Testing of Group II mGluR Antagonist as a Potential AD Treatment
MentorSam Gandy, M.D., Ph.D. Mount Sinai School of Medicine (Mentor and Co-PI)
Dr. Soong Ho Kim and colleagues are testing a drug candidate that may potentially reduce brain levels of amyloid beta protein, which has been shown to be toxic to brain cells. This drug has also been shown to enhance brain function, act as an anti-depressant and anti-anxiety medication, and have the potential to encourage the brain to replace damaged cells involved in learning and memory.

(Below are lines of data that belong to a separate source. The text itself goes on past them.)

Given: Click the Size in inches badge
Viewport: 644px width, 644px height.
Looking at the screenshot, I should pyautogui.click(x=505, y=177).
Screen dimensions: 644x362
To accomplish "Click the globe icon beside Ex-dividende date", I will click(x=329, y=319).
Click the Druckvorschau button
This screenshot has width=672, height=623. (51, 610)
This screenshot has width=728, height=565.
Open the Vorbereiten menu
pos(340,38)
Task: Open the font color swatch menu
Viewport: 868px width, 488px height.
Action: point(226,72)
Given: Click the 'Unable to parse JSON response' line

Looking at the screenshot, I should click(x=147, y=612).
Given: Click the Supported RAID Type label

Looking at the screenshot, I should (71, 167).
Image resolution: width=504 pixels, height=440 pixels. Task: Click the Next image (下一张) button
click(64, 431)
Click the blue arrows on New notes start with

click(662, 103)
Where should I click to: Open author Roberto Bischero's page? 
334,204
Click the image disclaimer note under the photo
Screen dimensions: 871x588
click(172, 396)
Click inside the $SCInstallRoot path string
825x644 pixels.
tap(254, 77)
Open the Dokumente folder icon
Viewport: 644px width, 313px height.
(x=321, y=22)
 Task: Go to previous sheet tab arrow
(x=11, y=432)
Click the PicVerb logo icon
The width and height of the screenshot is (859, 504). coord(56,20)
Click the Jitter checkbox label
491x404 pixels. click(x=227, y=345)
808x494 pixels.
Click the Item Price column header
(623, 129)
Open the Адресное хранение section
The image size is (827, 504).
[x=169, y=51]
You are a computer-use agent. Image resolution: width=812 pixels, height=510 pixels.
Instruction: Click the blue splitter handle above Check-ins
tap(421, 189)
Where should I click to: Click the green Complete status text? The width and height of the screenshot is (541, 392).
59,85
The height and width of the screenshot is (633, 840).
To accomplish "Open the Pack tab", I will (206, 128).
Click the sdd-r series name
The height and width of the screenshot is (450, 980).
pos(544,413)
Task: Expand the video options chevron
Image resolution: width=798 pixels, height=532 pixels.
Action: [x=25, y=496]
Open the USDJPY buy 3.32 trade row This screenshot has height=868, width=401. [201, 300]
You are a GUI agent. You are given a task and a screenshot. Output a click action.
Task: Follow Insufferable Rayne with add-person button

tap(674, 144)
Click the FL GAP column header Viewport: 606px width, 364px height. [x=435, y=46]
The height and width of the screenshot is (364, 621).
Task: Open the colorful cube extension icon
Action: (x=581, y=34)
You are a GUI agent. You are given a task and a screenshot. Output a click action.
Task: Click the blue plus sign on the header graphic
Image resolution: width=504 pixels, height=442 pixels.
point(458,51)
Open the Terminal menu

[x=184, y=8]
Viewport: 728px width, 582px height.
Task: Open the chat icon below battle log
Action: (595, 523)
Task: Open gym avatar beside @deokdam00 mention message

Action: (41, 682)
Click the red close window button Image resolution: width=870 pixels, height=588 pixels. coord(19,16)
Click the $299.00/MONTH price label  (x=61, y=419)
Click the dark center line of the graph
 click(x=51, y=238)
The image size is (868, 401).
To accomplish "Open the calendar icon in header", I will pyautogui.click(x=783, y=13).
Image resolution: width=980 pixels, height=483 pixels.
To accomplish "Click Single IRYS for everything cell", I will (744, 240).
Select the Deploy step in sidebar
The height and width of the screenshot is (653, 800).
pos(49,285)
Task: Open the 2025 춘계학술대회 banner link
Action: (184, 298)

In the brain, nerve cells are connected and communicate via tiny spines on the cells called synapses. When something is learned or memorized, connections in synapses are reinforced or weakened, leading to modulation of the brain's circuitry. Little is known about mechanisms of maintaining healthy synapse connections, though we know that synapses are crucial for normal brain function. Recent studies have suggested that dysfunction of synapses may occur first, even before neuronal cells start to die, in the major brain-destroying disease known as Alzheimer's dementia. To maintain synapse connections and activities in the brain, nerve cells are known to generate and release various kinds of proteins from synapses.
The research team is studying amyloid beta, an abnormal accumulation of which is suspected to be poisonous to nerve cells and believed to cause some forms of Alzheimer's disease. Many signaling molecules are received at the cell by a “receptor protein.” Dr. Soong Ho Kim and colleagues have found that stimulation of one type of receptor is linked to generation and release of the amyloid beta peptide from the synapse. In this study, the researchers are chronically suppressing this stimulation in mouse brains by giving a specific drug, and then observing whether it can lower the level of the amyloid beta oligomers, the most poisonous forms of the amyloid beta peptide. They will also examine whether the drug can enhance brain function, act as an anti-depressant and anti-anxiety medication, and/or help the brain to replace damaged cells involved in learning and memory. Currently there is no compound or approach that can potentially achieve such multiple benefits in Alzheimer's disease. The compound the researchers have been testing is safe in humans and, if these experiments are successful, would be a strong candidate for a study in clinical trials of geriatric populations.